Launching an offensive against the Stewart-Liberty family and the rebel shareholder, Bryan Myerson, Mr Cassidy said their behaviour was wholly inappropriate for a public company. "It's shareholders behaving badly," he said. "If they want to run it as a family business then they should make an offer to all shareholders. But what we have is a couple of shareholders behaving as if this is a private company of which they are proprietors."
He accused the family and Mr Myerson of forming an "unlikely and short term alliance" to gain control of the business without paying a premium. Mr Cassidy said that if the family successfully ousted him as chairman and replaced him with Mr Myerson and Odile Griffith, the family's financial representative, then the rest of the board would be placed in an untenable position. "Presumably they too may also be threatened with removal," Mr Cassidy said.

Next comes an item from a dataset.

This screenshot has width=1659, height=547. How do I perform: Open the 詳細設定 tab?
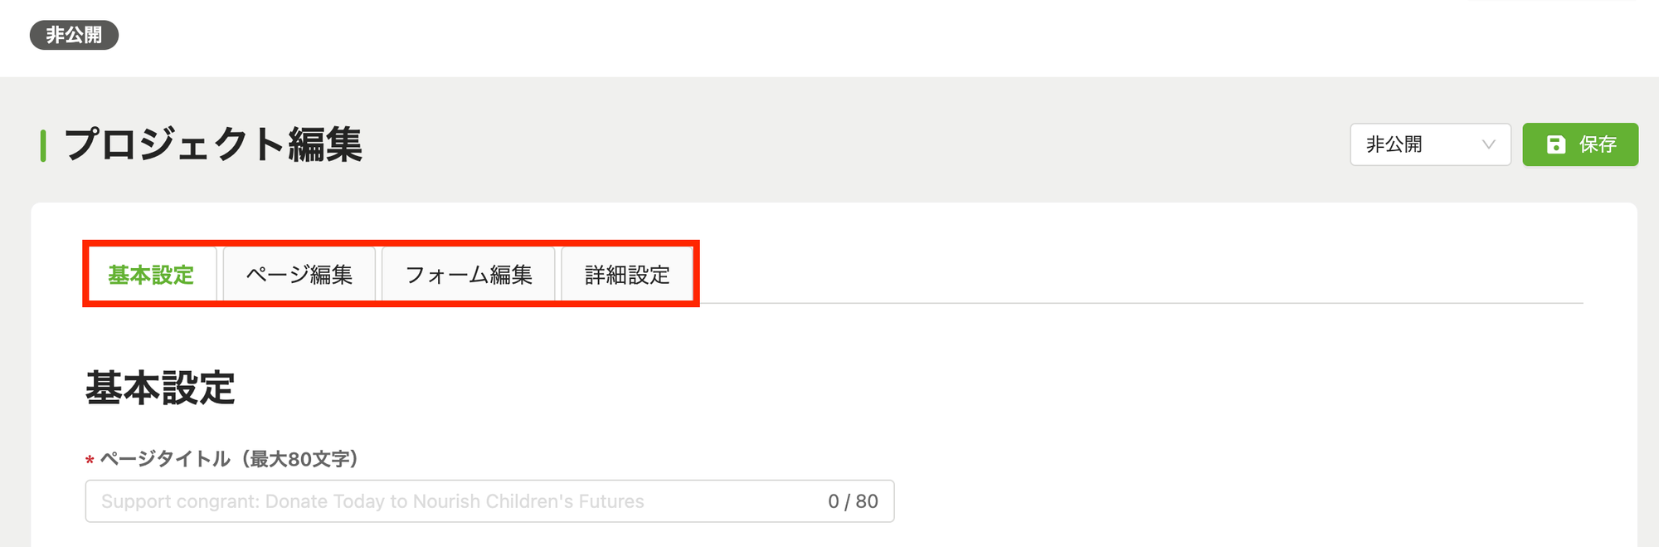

In a circular sent to shareholders yesterday, the board said the family's plans would threaten the strategy of the company at a crucial time. It said Liberty's entire set of advisers would resign if Mr Cassidy was ousted. In addition to Cazenove, these include Barings, its financial advisers, and Slaughter and May, its lawyers.
It also said that Barclays would reconsider its position regarding the pounds 40m redevelopment of the flagship Regent Street store if the family's plans to remove Mr Cassidy were successful.
The family rejected the board's accusations as "nonsense". Ms Griffith said it would make no difference if all the group's advisers resigned as replacements could easily be found. She also said that the family were quite happy to work with the remainder of the board and that the family had written to them to that effect. "We are not intending to appoint a lot of patsies to the board that will take instructions from us," Ms Griffith said.
She said the family had decided to remove Mr Cassidy because they did not support his plans to spend pounds 43m on redeveloping the Regent Street store. "We accept that the store needs improvement with air conditioning and escalators but we do not believe that pounds 43m is appropriate."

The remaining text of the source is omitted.